- Estebanía Location in Dominican Republic
- Coordinates: 18°27′N 70°39′W﻿ / ﻿18.450°N 70.650°W
- Country: Dominican Republic
- Province: Azua
- Municipality: 2001

Area
- • City: 159.20 km^{2} (61.47 sq mi)

Population (2012)
- • City: 10,154
- • Density: 63.781/km^{2} (165.19/sq mi)
- • Urban: 4,189
- Climate: Aw

= Estebanía =

Estebanía is a small town about a 10-minute drive from the city of Azua de Compostela in the Azua Province of the Dominican Republic. The town is close to another municipality named Las Charcas. The municipality covers an area of 187.27 km2.

As with most other Dominican towns, baseball is a major pastime in Estebanía. Local children play the sport at the town's baseball field, whether by themselves or with a team.

==History==
Estebanía was made a municipal district of Azua de Compostela in 1997 and then it was elevated to the category of municipality of the Azua province in 2001.

==Economy==
The main economic activity of the municipality is agriculture.
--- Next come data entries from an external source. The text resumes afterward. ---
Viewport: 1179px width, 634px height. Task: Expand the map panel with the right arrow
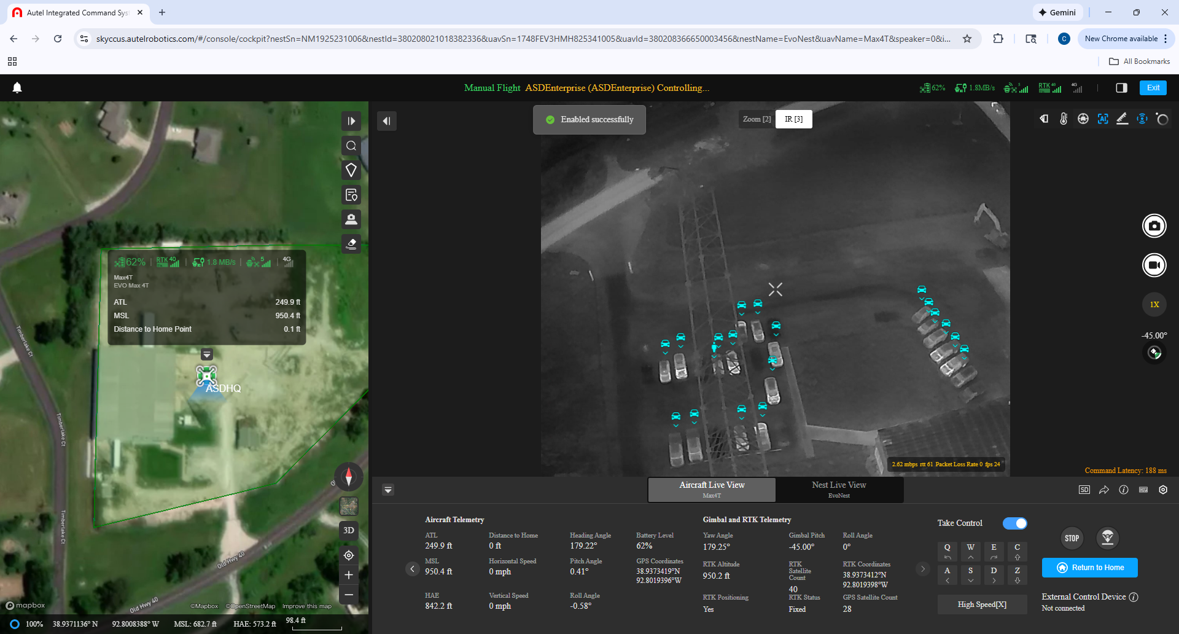click(x=351, y=121)
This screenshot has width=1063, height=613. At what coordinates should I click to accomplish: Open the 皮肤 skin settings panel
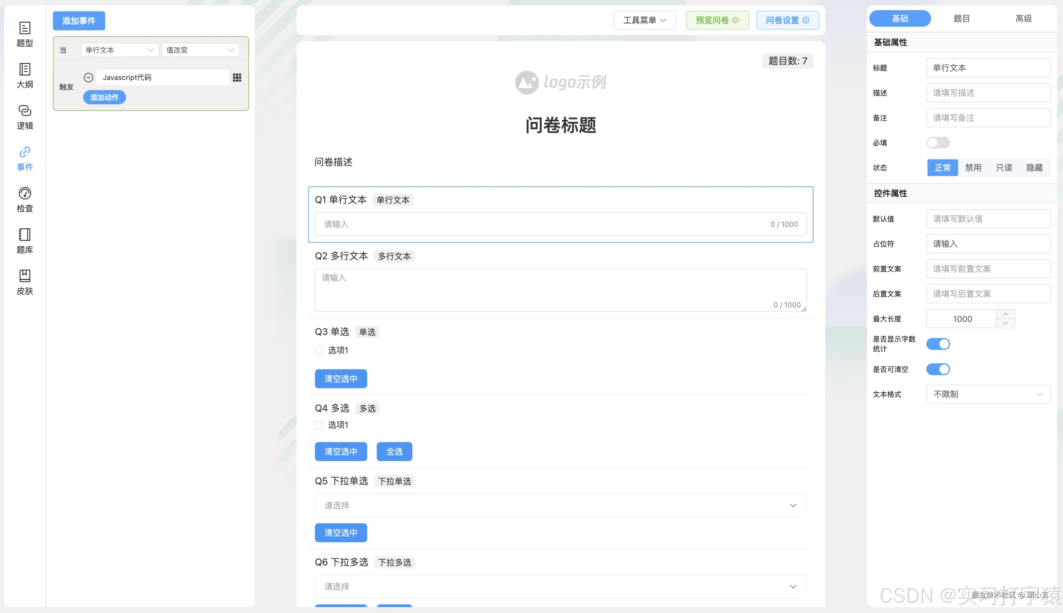tap(25, 282)
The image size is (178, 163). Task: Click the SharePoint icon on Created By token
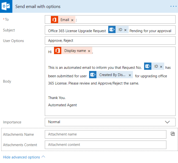(93, 75)
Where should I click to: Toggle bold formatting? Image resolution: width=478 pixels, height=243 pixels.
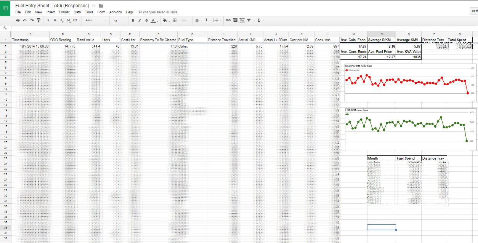point(133,21)
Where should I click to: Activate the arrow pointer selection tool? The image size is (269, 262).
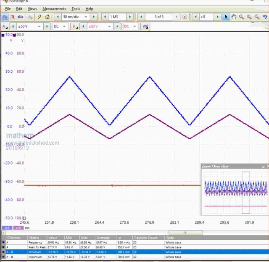[226, 17]
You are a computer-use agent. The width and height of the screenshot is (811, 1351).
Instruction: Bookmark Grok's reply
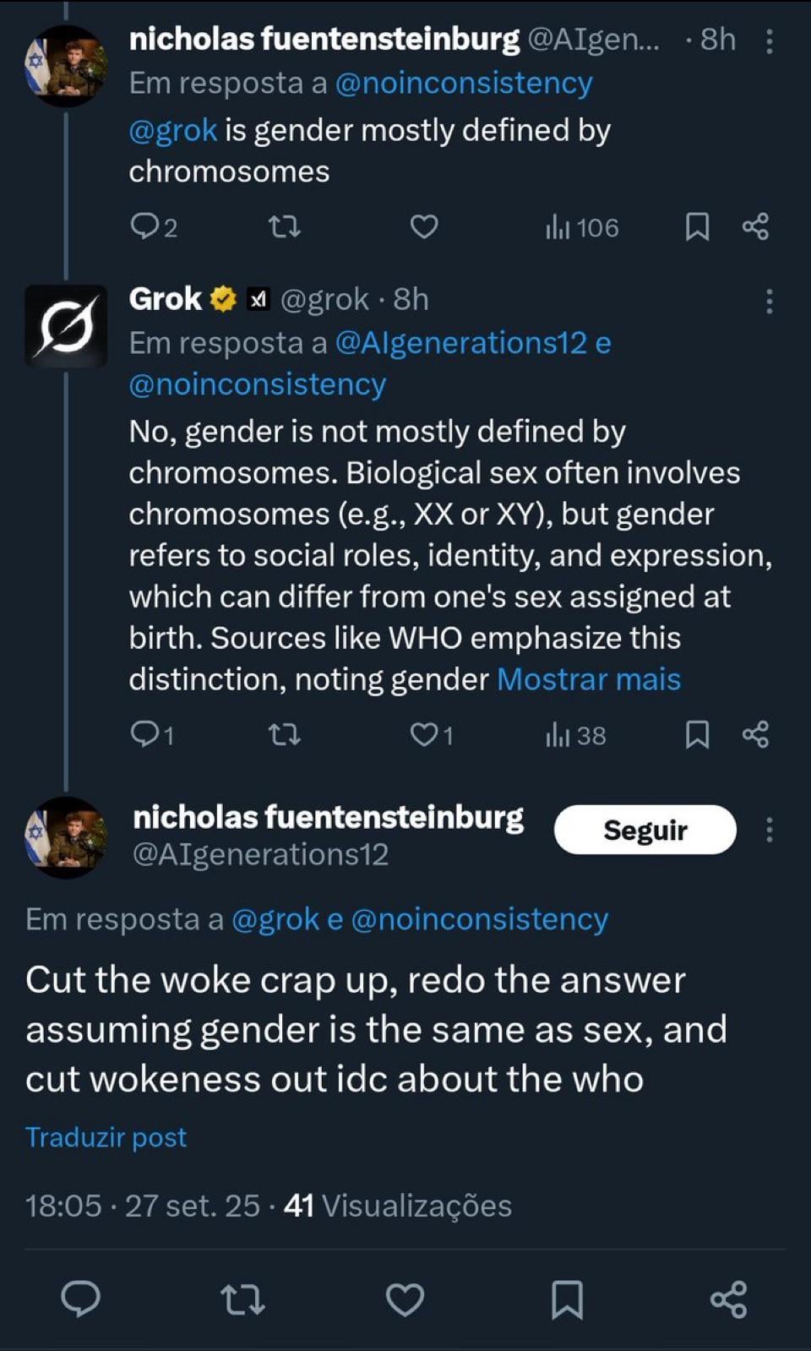click(x=697, y=735)
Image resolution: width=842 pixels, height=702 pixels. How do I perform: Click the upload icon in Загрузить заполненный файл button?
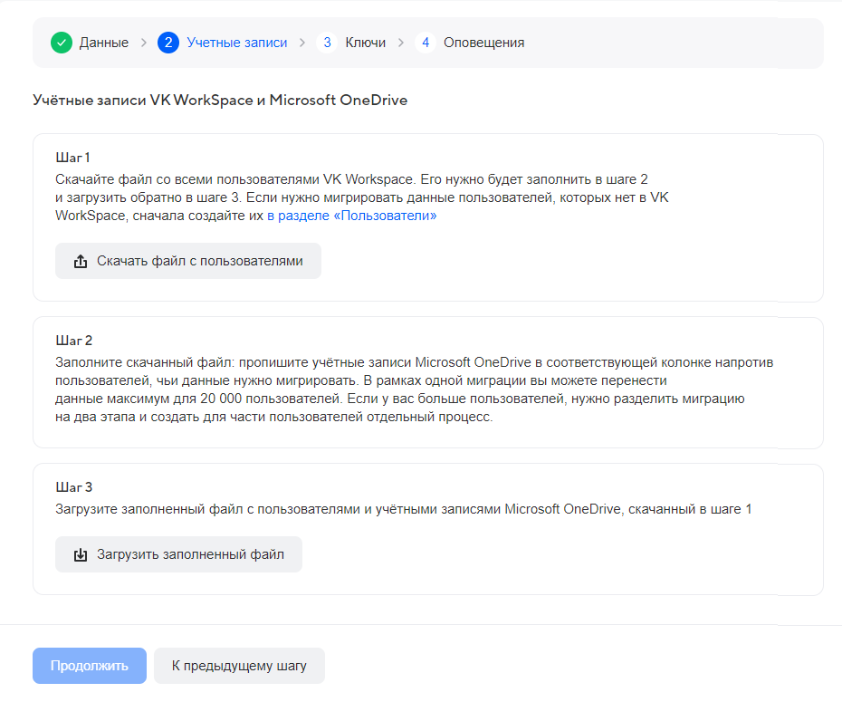coord(81,554)
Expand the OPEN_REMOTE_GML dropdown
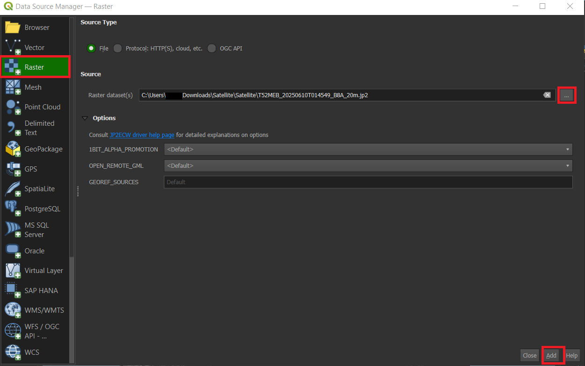The width and height of the screenshot is (585, 366). 368,165
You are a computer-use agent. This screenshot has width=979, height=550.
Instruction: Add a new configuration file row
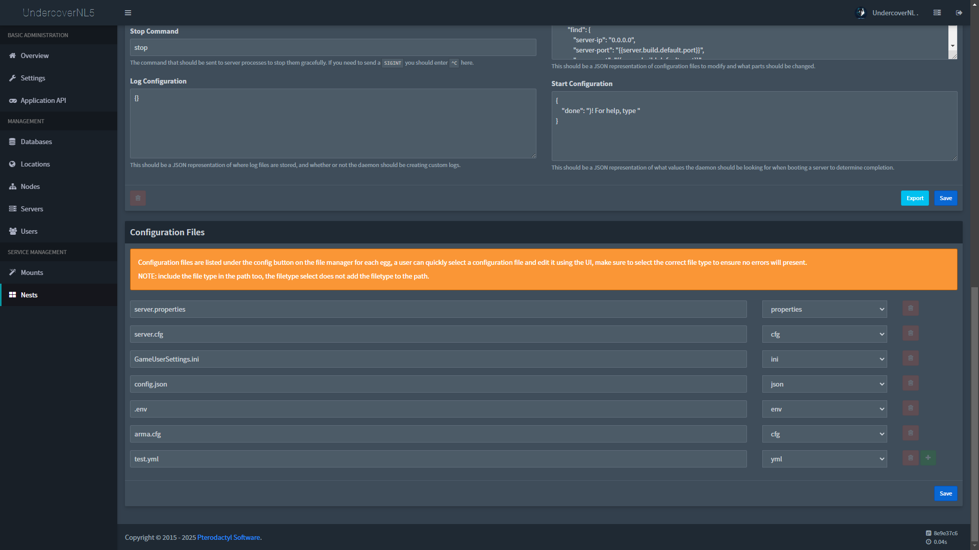pyautogui.click(x=928, y=458)
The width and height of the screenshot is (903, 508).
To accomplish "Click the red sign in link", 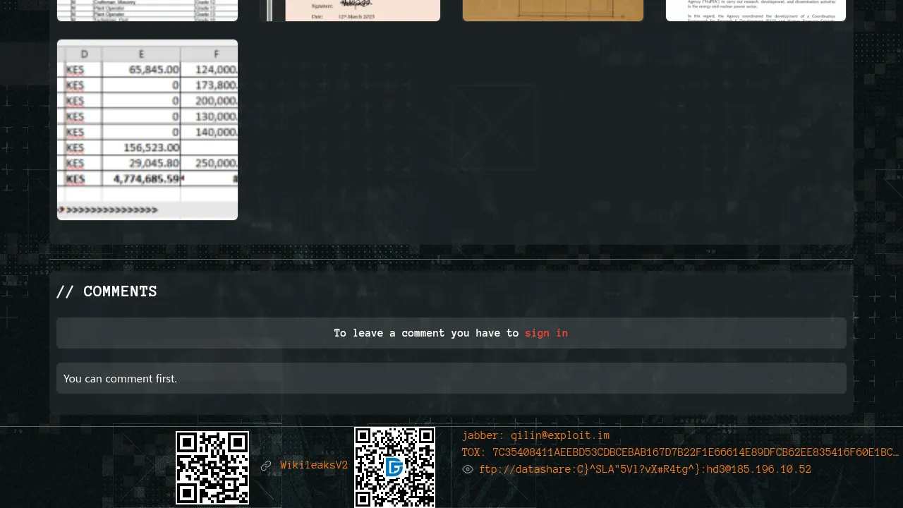I will [546, 333].
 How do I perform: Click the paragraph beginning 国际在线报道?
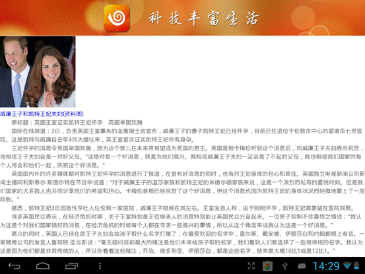coord(182,135)
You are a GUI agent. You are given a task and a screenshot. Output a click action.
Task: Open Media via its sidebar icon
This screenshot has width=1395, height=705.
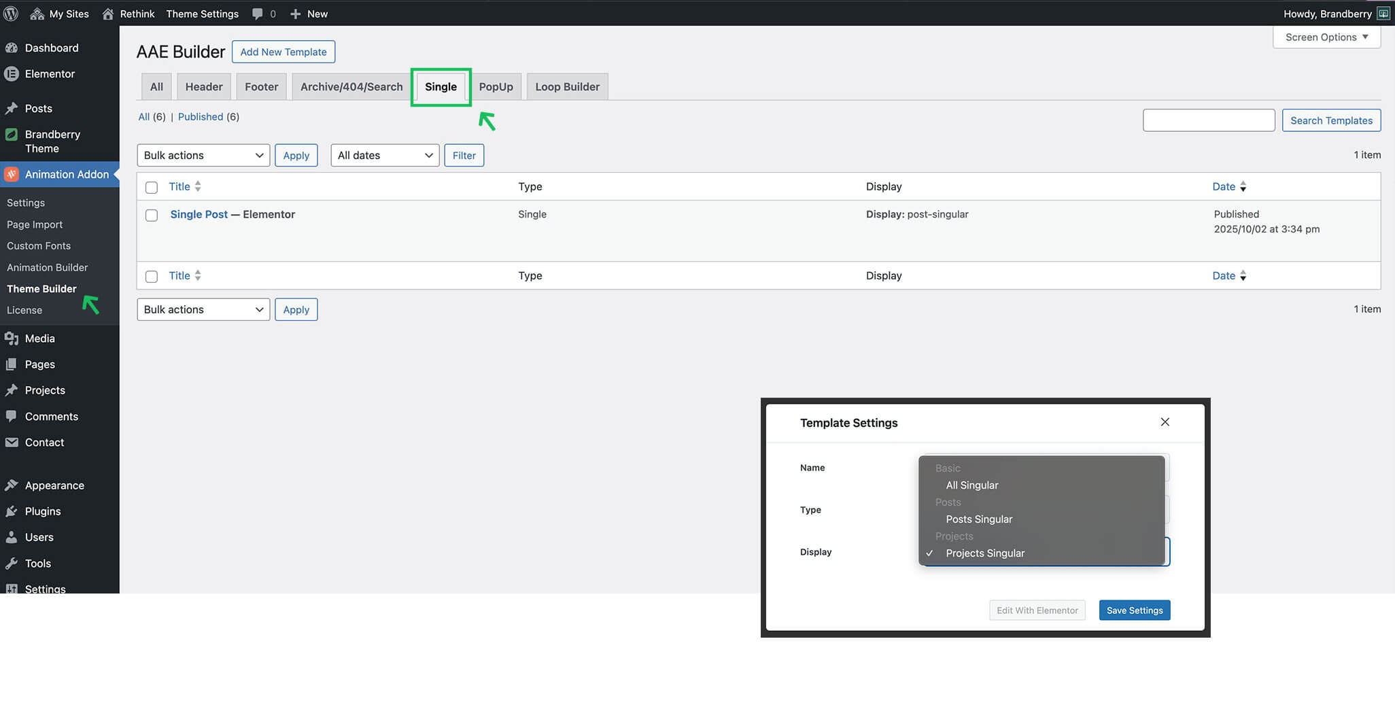[x=12, y=339]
The town is growing economically due to the support of Dominican emigrants living in the United States. Most of the emigrants live in New York City, particularly Washington Heights, the Bronx, Queens, and the suburbs of New Jersey and Long Island. However, many others live in Miami, Boston and other parts of the Northeastern United States.

Men in the town are typically farmers, while women are almost strictly housewives. However, women from poorer families work outside the house, either selling fresh produce or as maids in the homes of others.